*** Begin section ***

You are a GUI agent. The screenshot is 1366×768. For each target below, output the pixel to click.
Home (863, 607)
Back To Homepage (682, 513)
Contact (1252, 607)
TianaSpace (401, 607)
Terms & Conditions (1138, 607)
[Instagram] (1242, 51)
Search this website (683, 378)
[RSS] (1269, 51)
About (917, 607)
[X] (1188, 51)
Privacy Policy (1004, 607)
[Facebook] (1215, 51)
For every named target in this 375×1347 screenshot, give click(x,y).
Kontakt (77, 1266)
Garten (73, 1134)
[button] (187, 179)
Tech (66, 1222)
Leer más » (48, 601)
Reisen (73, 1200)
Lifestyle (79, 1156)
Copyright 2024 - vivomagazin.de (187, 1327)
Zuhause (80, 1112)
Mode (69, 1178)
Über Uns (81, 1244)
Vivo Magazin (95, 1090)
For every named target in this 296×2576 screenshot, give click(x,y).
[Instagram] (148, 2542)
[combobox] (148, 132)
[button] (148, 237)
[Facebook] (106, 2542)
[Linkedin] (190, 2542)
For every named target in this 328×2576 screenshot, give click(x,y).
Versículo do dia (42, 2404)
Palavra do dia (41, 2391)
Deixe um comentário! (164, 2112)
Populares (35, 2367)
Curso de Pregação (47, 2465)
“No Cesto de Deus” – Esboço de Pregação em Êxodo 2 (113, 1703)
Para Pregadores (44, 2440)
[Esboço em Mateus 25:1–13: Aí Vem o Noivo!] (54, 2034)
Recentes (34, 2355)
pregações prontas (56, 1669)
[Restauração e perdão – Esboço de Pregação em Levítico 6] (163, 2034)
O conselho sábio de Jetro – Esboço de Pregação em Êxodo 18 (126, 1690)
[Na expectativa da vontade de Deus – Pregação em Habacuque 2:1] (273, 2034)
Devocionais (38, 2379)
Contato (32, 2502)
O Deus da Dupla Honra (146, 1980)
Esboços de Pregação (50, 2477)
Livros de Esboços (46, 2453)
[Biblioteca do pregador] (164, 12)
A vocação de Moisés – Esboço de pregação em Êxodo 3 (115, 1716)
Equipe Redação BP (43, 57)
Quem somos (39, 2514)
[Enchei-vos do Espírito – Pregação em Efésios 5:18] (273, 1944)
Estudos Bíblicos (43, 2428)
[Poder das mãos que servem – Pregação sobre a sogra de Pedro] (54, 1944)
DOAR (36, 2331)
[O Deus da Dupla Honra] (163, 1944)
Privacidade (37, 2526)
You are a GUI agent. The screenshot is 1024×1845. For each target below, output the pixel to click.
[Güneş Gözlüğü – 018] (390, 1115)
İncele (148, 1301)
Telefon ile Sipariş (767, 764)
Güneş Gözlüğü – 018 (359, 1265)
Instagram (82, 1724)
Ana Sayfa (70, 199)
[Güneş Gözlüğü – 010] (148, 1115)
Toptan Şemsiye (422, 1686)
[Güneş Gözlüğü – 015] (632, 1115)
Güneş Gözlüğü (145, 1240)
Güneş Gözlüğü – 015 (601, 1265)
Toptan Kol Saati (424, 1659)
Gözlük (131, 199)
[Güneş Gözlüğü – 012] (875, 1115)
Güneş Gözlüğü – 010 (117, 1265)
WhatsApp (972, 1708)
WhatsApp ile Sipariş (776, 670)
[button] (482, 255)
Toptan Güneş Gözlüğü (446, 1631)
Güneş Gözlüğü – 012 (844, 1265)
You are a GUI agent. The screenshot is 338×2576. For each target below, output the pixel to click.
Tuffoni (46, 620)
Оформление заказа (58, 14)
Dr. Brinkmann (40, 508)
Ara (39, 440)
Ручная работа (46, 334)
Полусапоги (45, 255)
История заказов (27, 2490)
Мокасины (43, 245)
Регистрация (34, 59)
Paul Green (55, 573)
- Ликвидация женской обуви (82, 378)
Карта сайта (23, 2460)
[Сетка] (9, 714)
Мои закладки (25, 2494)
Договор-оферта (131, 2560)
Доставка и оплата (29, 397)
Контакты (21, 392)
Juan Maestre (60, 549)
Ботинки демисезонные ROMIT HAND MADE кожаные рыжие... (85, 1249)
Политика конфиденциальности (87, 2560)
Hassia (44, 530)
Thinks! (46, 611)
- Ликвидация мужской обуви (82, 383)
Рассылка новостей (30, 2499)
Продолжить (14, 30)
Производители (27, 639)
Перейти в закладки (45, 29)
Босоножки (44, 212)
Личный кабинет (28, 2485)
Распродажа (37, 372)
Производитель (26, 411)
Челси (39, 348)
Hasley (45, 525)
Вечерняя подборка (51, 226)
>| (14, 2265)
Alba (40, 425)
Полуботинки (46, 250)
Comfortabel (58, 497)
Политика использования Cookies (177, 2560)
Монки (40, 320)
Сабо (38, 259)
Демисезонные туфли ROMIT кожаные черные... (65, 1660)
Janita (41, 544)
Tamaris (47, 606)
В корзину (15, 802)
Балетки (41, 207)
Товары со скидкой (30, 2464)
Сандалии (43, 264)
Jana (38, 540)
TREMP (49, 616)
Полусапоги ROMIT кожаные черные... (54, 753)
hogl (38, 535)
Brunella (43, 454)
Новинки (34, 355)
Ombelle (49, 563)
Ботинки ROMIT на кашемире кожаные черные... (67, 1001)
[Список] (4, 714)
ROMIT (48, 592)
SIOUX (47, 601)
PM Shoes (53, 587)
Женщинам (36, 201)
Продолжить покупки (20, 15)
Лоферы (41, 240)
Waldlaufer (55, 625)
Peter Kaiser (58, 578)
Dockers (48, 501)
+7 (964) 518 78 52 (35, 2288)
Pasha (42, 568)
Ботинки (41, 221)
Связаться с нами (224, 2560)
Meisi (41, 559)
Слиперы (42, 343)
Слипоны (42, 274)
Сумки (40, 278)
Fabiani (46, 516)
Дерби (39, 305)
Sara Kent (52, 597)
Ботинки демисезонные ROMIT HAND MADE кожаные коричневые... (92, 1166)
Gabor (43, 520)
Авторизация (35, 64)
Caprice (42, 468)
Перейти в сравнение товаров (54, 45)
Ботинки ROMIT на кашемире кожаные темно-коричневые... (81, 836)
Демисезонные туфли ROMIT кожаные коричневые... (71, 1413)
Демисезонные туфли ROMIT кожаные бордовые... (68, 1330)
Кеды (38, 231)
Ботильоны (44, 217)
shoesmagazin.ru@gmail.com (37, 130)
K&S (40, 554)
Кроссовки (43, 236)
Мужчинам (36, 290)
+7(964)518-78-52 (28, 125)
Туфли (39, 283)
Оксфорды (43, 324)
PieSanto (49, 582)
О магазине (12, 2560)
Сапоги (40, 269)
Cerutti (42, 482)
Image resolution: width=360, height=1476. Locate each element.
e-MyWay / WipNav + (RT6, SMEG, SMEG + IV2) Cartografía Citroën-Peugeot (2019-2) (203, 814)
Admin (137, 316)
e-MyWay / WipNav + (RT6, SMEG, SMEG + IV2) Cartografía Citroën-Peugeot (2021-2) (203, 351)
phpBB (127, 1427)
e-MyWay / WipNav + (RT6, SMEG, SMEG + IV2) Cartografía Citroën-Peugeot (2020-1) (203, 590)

*** End section ***

*What is required*
Print the data above again, with nothing altered and nothing left out.

*Solution to the exercise*
You are a GUI agent. The screenshot is 1366×768. For each target below, output the pixel to click.
Home (863, 607)
Back To Homepage (682, 513)
Contact (1252, 607)
TianaSpace (401, 607)
Terms & Conditions (1138, 607)
[Instagram] (1242, 51)
Search this website (683, 378)
[RSS] (1269, 51)
About (917, 607)
[X] (1188, 51)
Privacy Policy (1004, 607)
[Facebook] (1215, 51)
For every named target in this 375×1347 screenshot, give click(x,y).
Kontakt (77, 1266)
Garten (73, 1134)
[button] (187, 179)
Tech (66, 1222)
Leer más » (48, 601)
Reisen (73, 1200)
Lifestyle (79, 1156)
Copyright 2024 - vivomagazin.de (187, 1327)
Zuhause (80, 1112)
Mode (69, 1178)
Über Uns (81, 1244)
Vivo Magazin (95, 1090)
For every named target in this 296×2576 screenshot, give click(x,y).
[Instagram] (148, 2542)
[combobox] (148, 132)
[button] (148, 237)
[Facebook] (106, 2542)
[Linkedin] (190, 2542)
For every named target in this 328×2576 screenshot, give click(x,y).
Versículo do dia (42, 2404)
Palavra do dia (41, 2391)
Deixe um comentário! (164, 2112)
Populares (35, 2367)
Curso de Pregação (47, 2465)
“No Cesto de Deus” – Esboço de Pregação em Êxodo 2 (113, 1703)
Para Pregadores (44, 2440)
[Esboço em Mateus 25:1–13: Aí Vem o Noivo!] (54, 2034)
Recentes (34, 2355)
pregações prontas (56, 1669)
[Restauração e perdão – Esboço de Pregação em Levítico 6] (163, 2034)
O conselho sábio de Jetro – Esboço de Pregação em Êxodo 18 (126, 1690)
[Na expectativa da vontade de Deus – Pregação em Habacuque 2:1] (273, 2034)
Devocionais (38, 2379)
Contato (32, 2502)
O Deus da Dupla Honra (146, 1980)
Esboços de Pregação (50, 2477)
Livros de Esboços (46, 2453)
[Biblioteca do pregador] (164, 12)
A vocação de Moisés – Esboço de pregação em Êxodo 3 (115, 1716)
Equipe Redação BP (43, 57)
Quem somos (39, 2514)
[Enchei-vos do Espírito – Pregação em Efésios 5:18] (273, 1944)
Estudos Bíblicos (43, 2428)
[Poder das mãos que servem – Pregação sobre a sogra de Pedro] (54, 1944)
DOAR (36, 2331)
[O Deus da Dupla Honra] (163, 1944)
Privacidade (37, 2526)
You are a GUI agent. The screenshot is 1024×1845. For each target below, output the pixel to click.
[Güneş Gözlüğü – 018] (390, 1115)
İncele (148, 1301)
Telefon ile Sipariş (767, 764)
Güneş Gözlüğü – 018 (359, 1265)
Instagram (82, 1724)
Ana Sayfa (70, 199)
[Güneş Gözlüğü – 010] (148, 1115)
Toptan Şemsiye (422, 1686)
[Güneş Gözlüğü – 015] (632, 1115)
Güneş Gözlüğü (145, 1240)
Güneş Gözlüğü – 015 (601, 1265)
Toptan Kol Saati (424, 1659)
Gözlük (131, 199)
[Güneş Gözlüğü – 012] (875, 1115)
Güneş Gözlüğü – 010 (117, 1265)
WhatsApp (972, 1708)
WhatsApp ile Sipariş (776, 670)
[button] (482, 255)
Toptan Güneş Gözlüğü (446, 1631)
Güneş Gözlüğü – 012 (844, 1265)
You are a GUI agent. The screenshot is 338×2576. For each target below, output the pixel to click.
Tuffoni (46, 620)
Оформление заказа (58, 14)
Dr. Brinkmann (40, 508)
Ara (39, 440)
Ручная работа (46, 334)
Полусапоги (45, 255)
История заказов (27, 2490)
Мокасины (43, 245)
Регистрация (34, 59)
Paul Green (55, 573)
- Ликвидация женской обуви (82, 378)
Карта сайта (23, 2460)
[Сетка] (9, 714)
Мои закладки (25, 2494)
Договор-оферта (131, 2560)
Доставка и оплата (29, 397)
Контакты (21, 392)
Juan Maestre (60, 549)
Ботинки демисезонные ROMIT HAND MADE кожаные рыжие... (85, 1249)
Политика конфиденциальности (87, 2560)
Hassia (44, 530)
Thinks! (46, 611)
- Ликвидация мужской обуви (82, 383)
Рассылка новостей (30, 2499)
Продолжить (14, 30)
Производители (27, 639)
Перейти в закладки (45, 29)
Босоножки (44, 212)
Личный кабинет (28, 2485)
Распродажа (37, 372)
Производитель (26, 411)
Челси (39, 348)
Hasley (45, 525)
Вечерняя подборка (51, 226)
>| (14, 2265)
Alba (40, 425)
Полуботинки (46, 250)
Comfortabel (58, 497)
Политика использования Cookies (177, 2560)
Монки (40, 320)
Сабо (38, 259)
Демисезонные туфли ROMIT кожаные черные... (65, 1660)
Janita (41, 544)
Tamaris (47, 606)
В корзину (15, 802)
Балетки (41, 207)
Товары со скидкой (30, 2464)
Сандалии (43, 264)
Jana (38, 540)
TREMP (49, 616)
Полусапоги ROMIT кожаные черные... (54, 753)
hogl (38, 535)
Brunella (43, 454)
Новинки (34, 355)
Ombelle (49, 563)
Ботинки ROMIT на кашемире кожаные черные... (67, 1001)
[Список] (4, 714)
ROMIT (48, 592)
SIOUX (47, 601)
PM Shoes (53, 587)
Женщинам (36, 201)
Продолжить покупки (20, 15)
Лоферы (41, 240)
Waldlaufer (55, 625)
Peter Kaiser (58, 578)
Dockers (48, 501)
+7 (964) 518 78 52 (35, 2288)
Pasha (42, 568)
Ботинки (41, 221)
Связаться с нами (224, 2560)
Meisi (41, 559)
Слиперы (42, 343)
Слипоны (42, 274)
Сумки (40, 278)
Fabiani (46, 516)
Дерби (39, 305)
Sara Kent (52, 597)
Ботинки демисезонные ROMIT HAND MADE кожаные коричневые... (92, 1166)
Gabor (43, 520)
Авторизация (35, 64)
Caprice (42, 468)
Перейти в сравнение товаров (54, 45)
Ботинки ROMIT на кашемире кожаные темно-коричневые... (81, 836)
Демисезонные туфли ROMIT кожаные коричневые... (71, 1413)
Демисезонные туфли ROMIT кожаные бордовые... (68, 1330)
Кеды (38, 231)
Ботильоны (44, 217)
shoesmagazin.ru@gmail.com (37, 130)
K&S (40, 554)
Кроссовки (43, 236)
Мужчинам (36, 290)
+7(964)518-78-52 (28, 125)
Туфли (39, 283)
Оксфорды (43, 324)
PieSanto (49, 582)
О магазине (12, 2560)
Сапоги (40, 269)
Cerutti (42, 482)
Image resolution: width=360, height=1476. Locate each element.
e-MyWay / WipNav + (RT6, SMEG, SMEG + IV2) Cartografía Citroën-Peugeot (2019-2) (203, 814)
Admin (137, 316)
e-MyWay / WipNav + (RT6, SMEG, SMEG + IV2) Cartografía Citroën-Peugeot (2021-2) (203, 351)
phpBB (127, 1427)
e-MyWay / WipNav + (RT6, SMEG, SMEG + IV2) Cartografía Citroën-Peugeot (2020-1) (203, 590)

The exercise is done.